Justin Fields and Trevor Lawrence are currently going off at +175, followed by Mac Jones at +200 and Kyle Trask at +500.
The next player on the list, Zach Wilson, has odds of +2500. These figures surprise me for a few reasons. The first is that public perception is shifting around Kyle Trask. His numbers are certainly Heisman-esque and he now has a marquee win against Georgia on his résumé. If he remains healthy, the Heisman is his if he beats Alabama in Atlanta. I project the point spread in an Alabama-UF SEC Title Game to be in the 4 to 5-point range in favor of the Crimson Tide, which means that a moneyline bet on Florida could return 2:1 on your money. If you believe UF can win, it makes more sense to take Trask at 5:1 to win the Heisman, as I believe it’s a correlated event.
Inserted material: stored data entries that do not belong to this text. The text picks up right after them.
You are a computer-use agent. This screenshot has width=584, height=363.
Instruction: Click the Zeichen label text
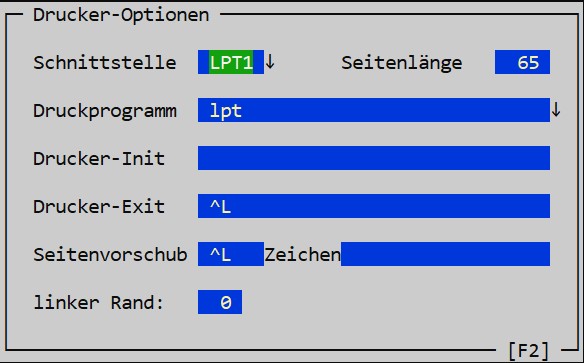pos(302,254)
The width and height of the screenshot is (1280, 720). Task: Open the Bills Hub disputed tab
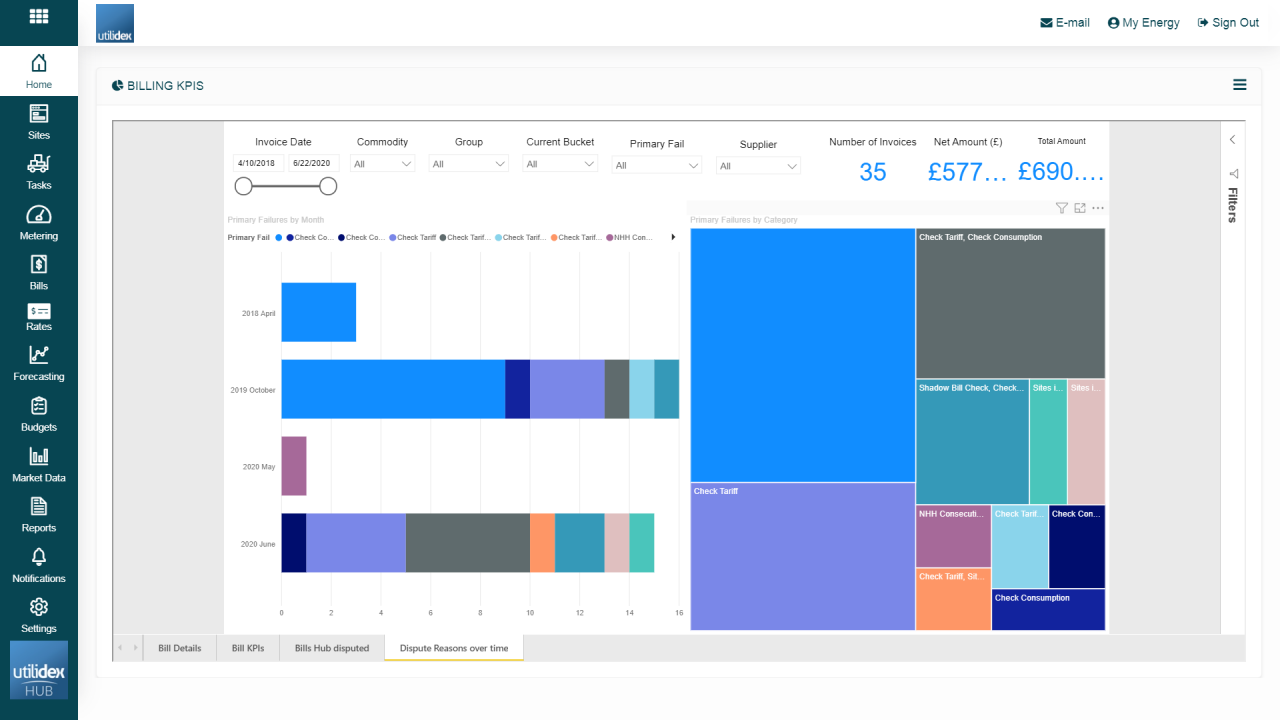(x=331, y=647)
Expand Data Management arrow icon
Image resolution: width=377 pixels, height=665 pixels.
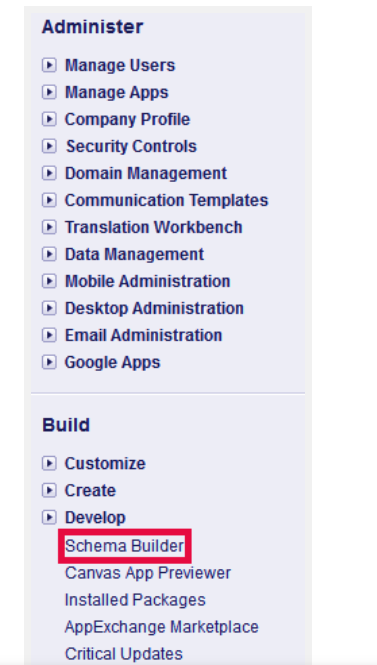coord(49,254)
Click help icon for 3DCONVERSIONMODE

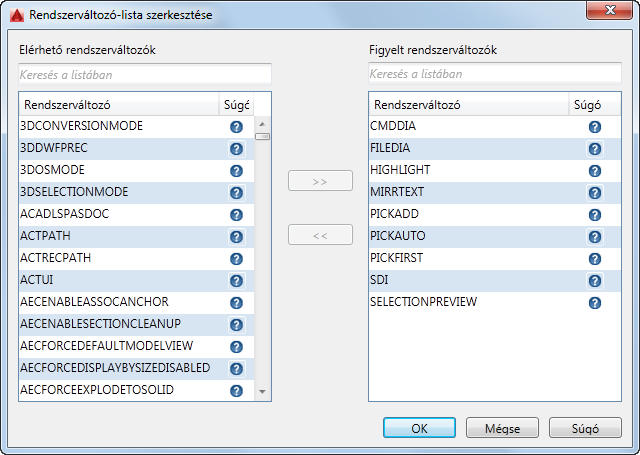tap(237, 127)
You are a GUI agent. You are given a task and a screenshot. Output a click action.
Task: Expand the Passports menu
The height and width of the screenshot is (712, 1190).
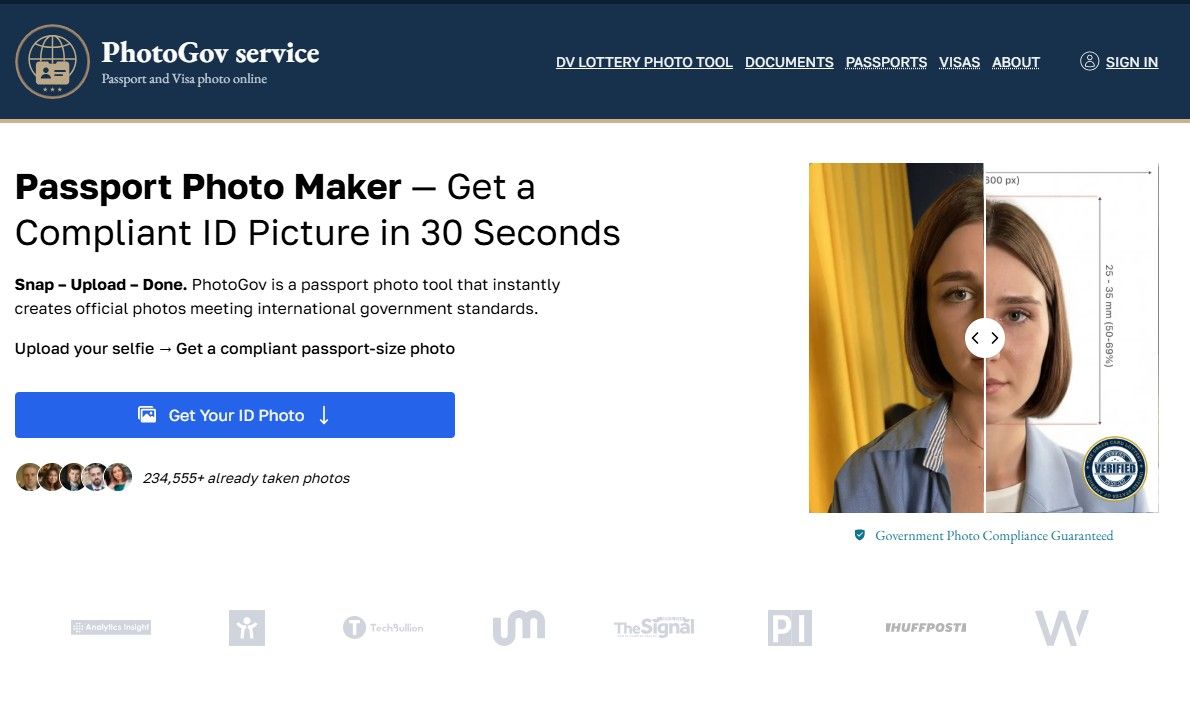pyautogui.click(x=886, y=62)
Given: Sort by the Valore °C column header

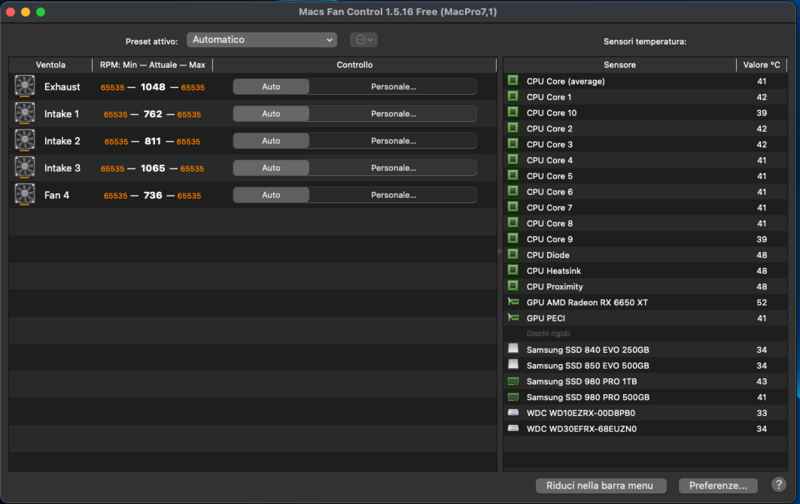Looking at the screenshot, I should pyautogui.click(x=762, y=65).
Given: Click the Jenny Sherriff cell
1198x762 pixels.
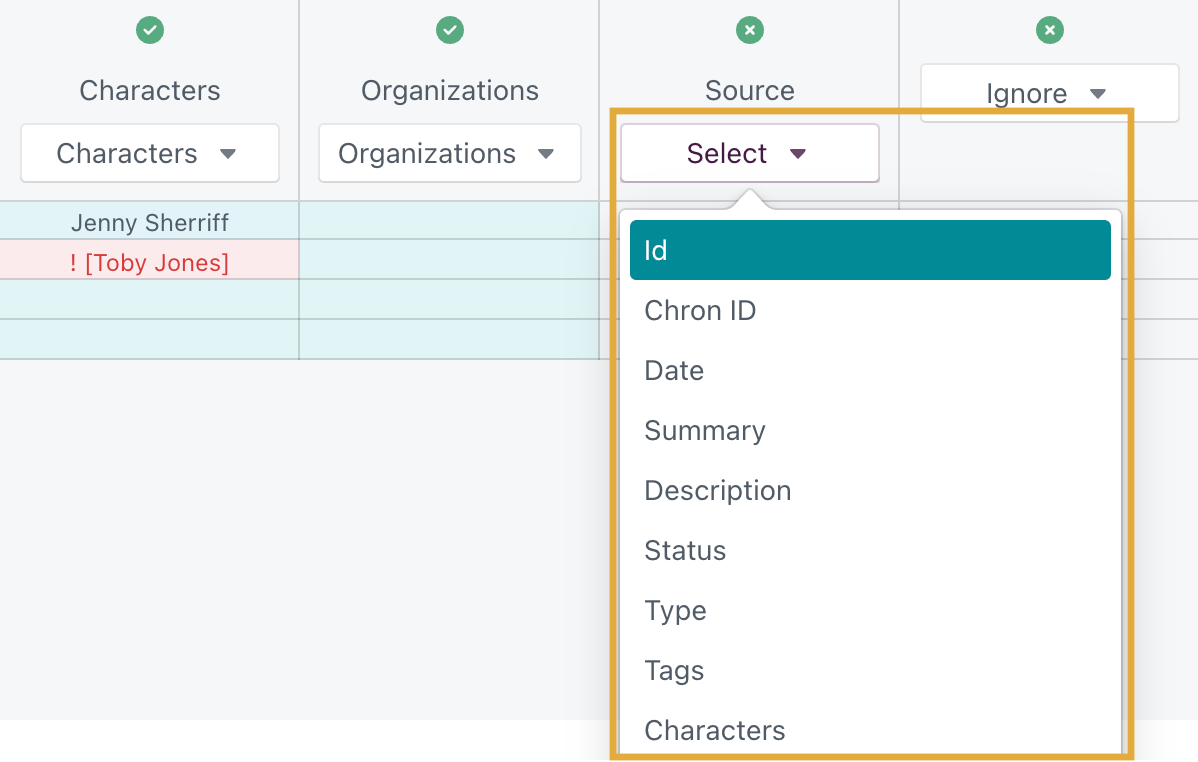Looking at the screenshot, I should 150,222.
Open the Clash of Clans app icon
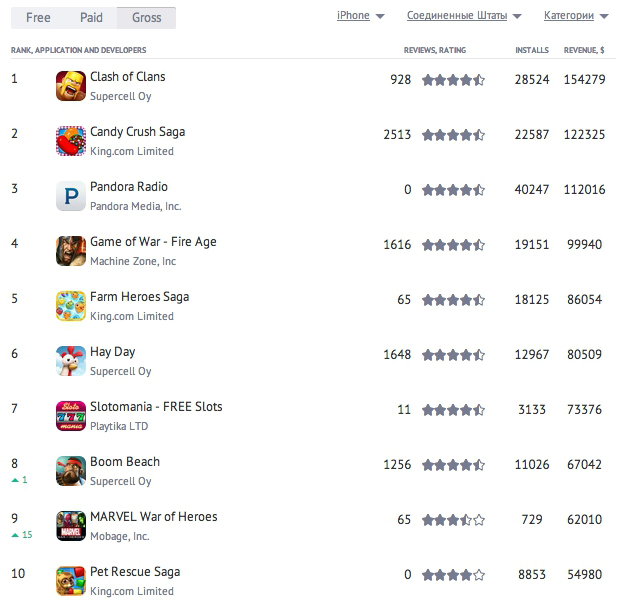Screen dimensions: 625x609 (x=71, y=86)
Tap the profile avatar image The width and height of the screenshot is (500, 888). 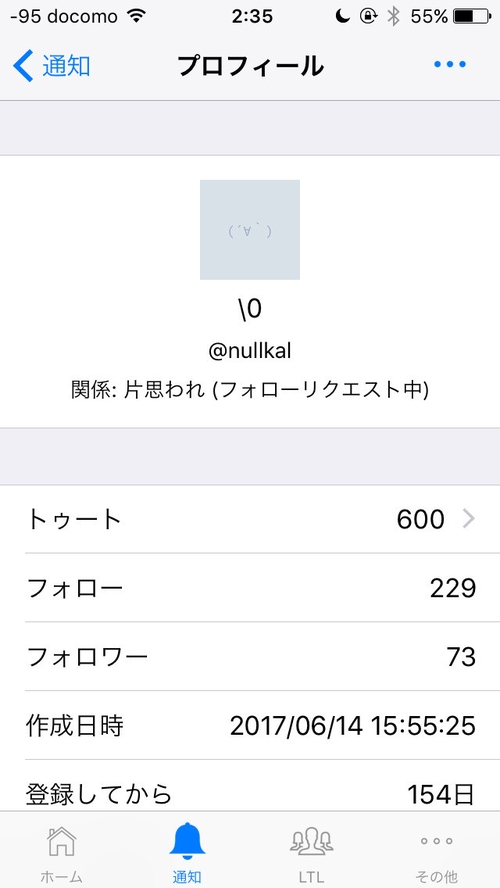(x=250, y=230)
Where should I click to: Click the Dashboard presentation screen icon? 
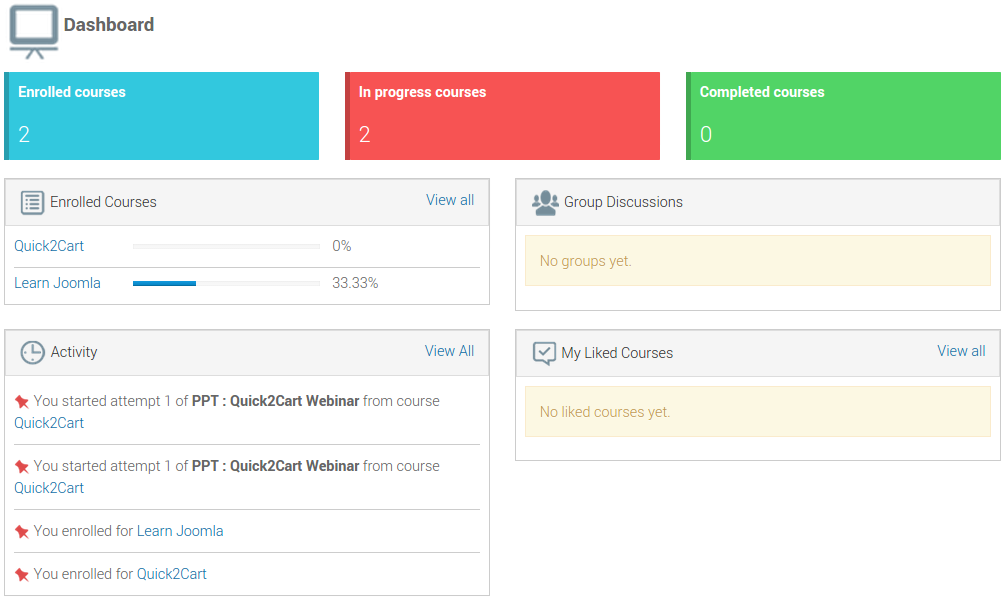34,30
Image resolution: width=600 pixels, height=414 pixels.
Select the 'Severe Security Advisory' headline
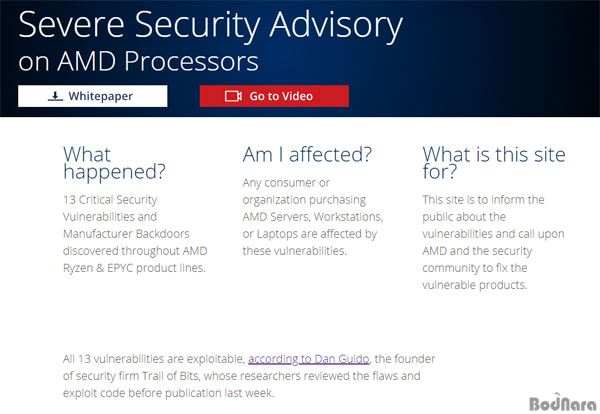tap(210, 26)
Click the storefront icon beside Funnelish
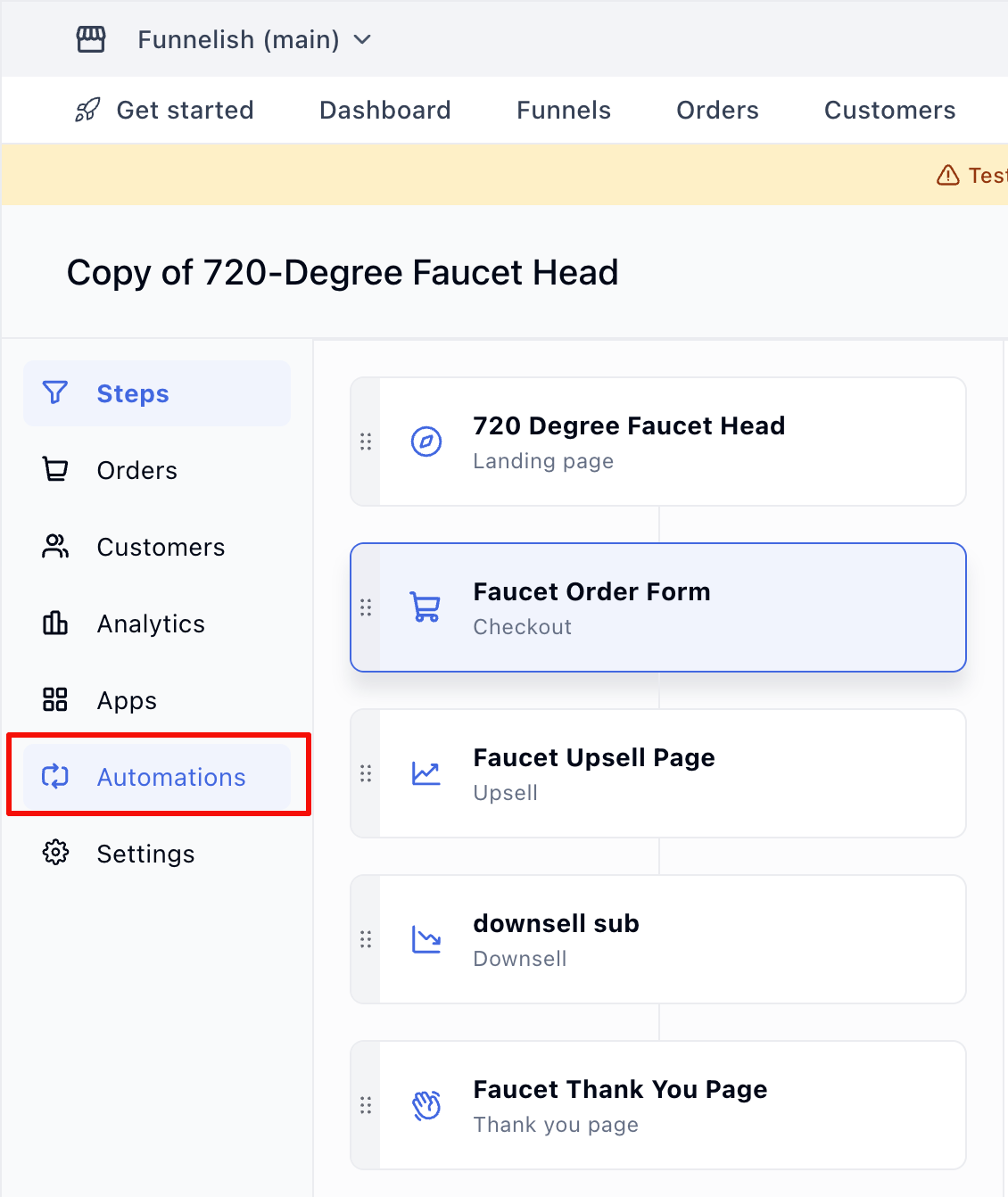Image resolution: width=1008 pixels, height=1197 pixels. pyautogui.click(x=91, y=39)
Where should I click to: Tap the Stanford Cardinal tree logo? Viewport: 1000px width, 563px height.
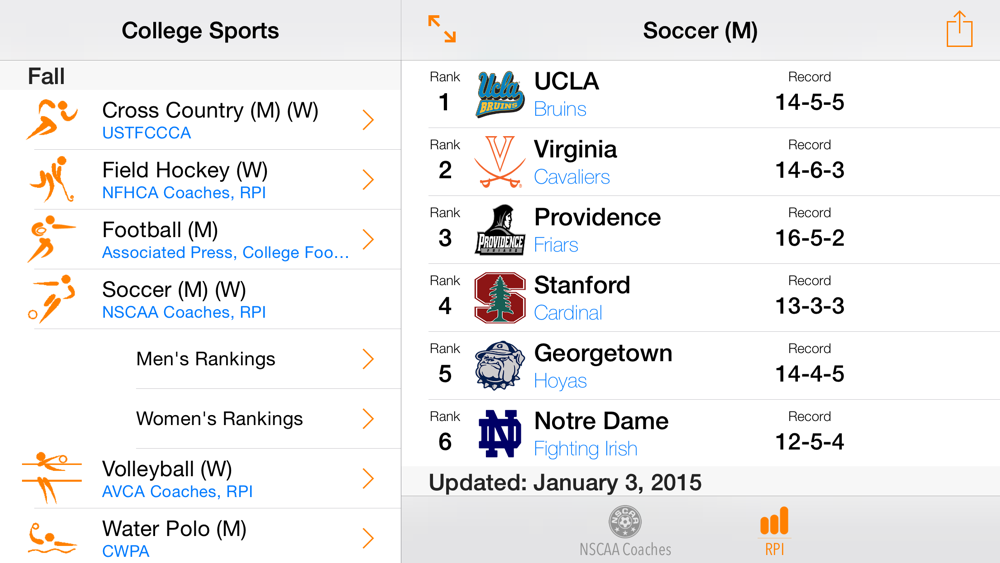click(500, 298)
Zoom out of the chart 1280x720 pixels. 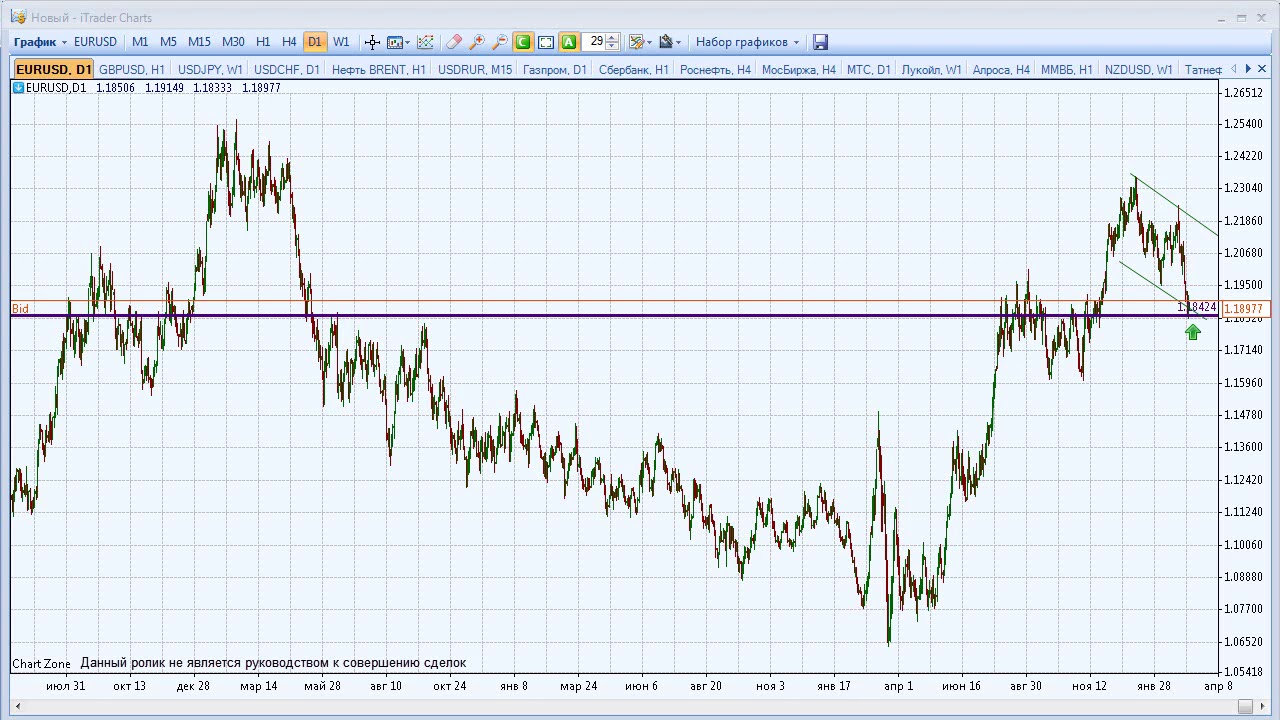(x=500, y=42)
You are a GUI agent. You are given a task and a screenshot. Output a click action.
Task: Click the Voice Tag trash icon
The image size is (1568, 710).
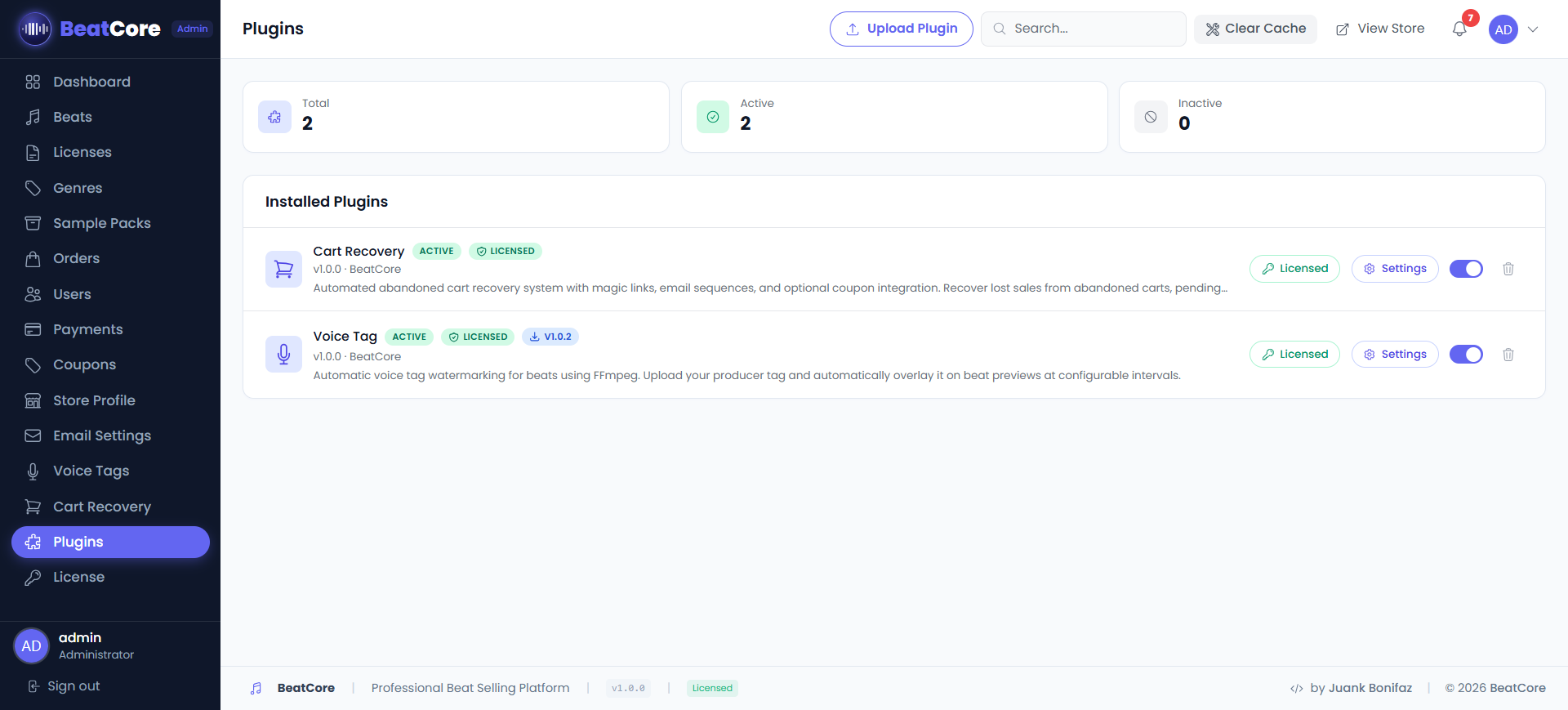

Updated odds to win the Heisman:
+200: Trevor Lawrence
+250: Justin Fields, Kyle Trask
+300: Mac Jones
+2500: Zach Wilson
+5000: Ian Book, D'Eriq King
+6600: DeVonta Smith
+8000: Najee Harris
+15000: S. Ehlinger, B. Purdy, K. Mond, S. Rattler, T. Etienne
— The Action Network (@ActionNetworkHQ) November 16, 2020
As for the rest of the board, I’m still shocked that Ian Book is going off at 50:1. The Notre Dame quarterback has the marquee win of the season, an 11:1 TD-INT ratio and the Notre Dame brand working in his favor. He also has the chance to punch the Irish’s ticket to the College Football Playoff on championship weekend in Round 2 with Clemson. If I were on the other side of the counter, I wouldn’t be comfortable with any ticket north of 15:1.
Due to the timing of this weekly article, I haven’t been able to deliver pregame reads on MAC games, but I can report that there is a retro trend resurfacing throughout the conference. Once known for innovative offenses, the MAC has regressed offensively, as a whole, in recent years. But this season, it’s tackling-optional across the board. As of Wednesday morning, MAC overs, on a team by team basis, are 18-10 (64.3%) and the box scores are just absurd. Four teams are blowing past the closing total by an average margin of 10+, including Kent State’s record-setting pace of 19.2.